将肝癌细胞HepG2(a)、SMMC7721(b)和正常肝细胞L02(c)细胞接种到12孔板中，24小时后，三种细胞分别孵育DOX、ASP-DOX和ASP-DOX+Gal1,3,6小时。然后，使用胰蛋白酶分离细胞，并用PBS洗涤三次。使用BD Beckman Coulter流式细胞仪分析细胞的阿霉素荧光强度。如图9A-B中的对应的a-f显示，ASP-DOX被HepG2、SMMC7721肝癌细胞以及L02正常肝细胞摄取的能力显著优于原药DOX，尤其在3h和6h差异最为显著。进一步研究表明，在HepG2和SMMC7721细胞中，阿霉素原药在12h进入细胞就几乎达到最大值，而ASP-DOX能更多的进入细胞，甚至在更久的时间如24h都未达到(图9C中的g，h)。这表明，ASP-DOX能促进药物在肿瘤细胞内的累积。此外，通过Incell高内涵细胞成像仪对DOX、ASP-DOX被HepG2和SMMC7721细胞的摄取、分布进行研究，发现ASP-DOX被两种肝癌细胞摄取的能力均强于阿霉素原药(图10)。
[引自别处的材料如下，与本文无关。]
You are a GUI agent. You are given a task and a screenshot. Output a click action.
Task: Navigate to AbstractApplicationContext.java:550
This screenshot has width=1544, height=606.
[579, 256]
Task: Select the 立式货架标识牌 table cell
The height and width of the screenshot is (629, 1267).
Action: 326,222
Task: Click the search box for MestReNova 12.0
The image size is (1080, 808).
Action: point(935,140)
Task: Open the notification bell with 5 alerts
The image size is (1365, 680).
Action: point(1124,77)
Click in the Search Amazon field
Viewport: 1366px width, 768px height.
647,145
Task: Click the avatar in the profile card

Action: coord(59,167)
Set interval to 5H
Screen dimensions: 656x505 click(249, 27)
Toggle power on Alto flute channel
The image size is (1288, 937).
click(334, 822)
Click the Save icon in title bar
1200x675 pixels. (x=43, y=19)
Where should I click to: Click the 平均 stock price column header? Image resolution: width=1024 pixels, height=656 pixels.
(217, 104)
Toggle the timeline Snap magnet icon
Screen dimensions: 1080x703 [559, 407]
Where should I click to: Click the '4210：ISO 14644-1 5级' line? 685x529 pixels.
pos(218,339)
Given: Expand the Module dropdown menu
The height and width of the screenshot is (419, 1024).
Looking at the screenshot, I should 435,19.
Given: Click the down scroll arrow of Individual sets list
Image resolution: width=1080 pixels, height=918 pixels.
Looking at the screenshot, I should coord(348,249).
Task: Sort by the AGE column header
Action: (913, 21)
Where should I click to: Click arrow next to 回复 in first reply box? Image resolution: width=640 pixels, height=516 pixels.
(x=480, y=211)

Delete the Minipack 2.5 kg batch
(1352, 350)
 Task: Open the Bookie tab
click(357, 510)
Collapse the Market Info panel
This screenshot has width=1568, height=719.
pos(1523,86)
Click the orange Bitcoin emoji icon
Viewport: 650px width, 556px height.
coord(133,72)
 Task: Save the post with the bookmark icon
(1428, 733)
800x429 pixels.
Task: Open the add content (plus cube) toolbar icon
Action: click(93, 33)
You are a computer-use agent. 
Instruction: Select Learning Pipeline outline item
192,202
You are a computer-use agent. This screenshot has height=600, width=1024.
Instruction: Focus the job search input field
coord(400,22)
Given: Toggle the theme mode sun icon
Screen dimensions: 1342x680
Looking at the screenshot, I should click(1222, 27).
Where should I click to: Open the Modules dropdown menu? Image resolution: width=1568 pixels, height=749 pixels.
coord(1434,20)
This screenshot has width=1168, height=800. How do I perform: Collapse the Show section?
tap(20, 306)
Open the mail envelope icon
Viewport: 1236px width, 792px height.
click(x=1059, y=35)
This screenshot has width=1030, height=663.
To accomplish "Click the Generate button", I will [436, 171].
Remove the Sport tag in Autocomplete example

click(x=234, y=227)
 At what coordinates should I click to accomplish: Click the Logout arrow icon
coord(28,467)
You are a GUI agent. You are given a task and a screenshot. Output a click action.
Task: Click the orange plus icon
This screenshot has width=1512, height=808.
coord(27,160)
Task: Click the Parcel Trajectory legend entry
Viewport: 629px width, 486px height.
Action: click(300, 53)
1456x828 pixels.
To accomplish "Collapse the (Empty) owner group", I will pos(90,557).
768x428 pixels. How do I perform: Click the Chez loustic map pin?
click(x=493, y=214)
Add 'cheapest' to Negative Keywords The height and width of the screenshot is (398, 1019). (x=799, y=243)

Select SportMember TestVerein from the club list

为了验证ASP-DOX可靶向肝癌细胞表面的ASGPR受体，我们首先对三种肝癌细胞HepG2，SMMC7721和Bel7402及正常肝细胞L02细胞表面的ASGPR受体的表达进行了研究。如图9C中的i所示，HepG2细胞表面的ASGPR受体过表达，而SMMC7721和Bel7402细胞低表达该受体。通过加入竞争性抑制剂(小分子半乳糖Gal，80mM)，发现ASP-DOX被HepG2细胞的摄取大大下降，尤其在6h差异最为显著。而在其他ASGPR低表达或不表达的SMMC7721和L02细胞中却未检测到ASP-DOX的摄取降低。通过该竞争性实验表明，该ASP-DOX共聚物纳米粒可经ASGPR介导靶向肝癌细胞。这或许是ASP-DOX抗肿瘤活性优于原药在HepG2细胞中更为显著的原因。

以上所描述的实施例是本发明一部分实施例，而不是全部的实施例。本发明的实施例的详细描述并非旨在限制要求保护的本发明的范围，而是仅仅表示本发明的选定实施例。基于本发明中的实施例，本领域普通技术人员在没有作出创造性劳动前提下所获得的所有其他实施例，都属于本发明保护的范围。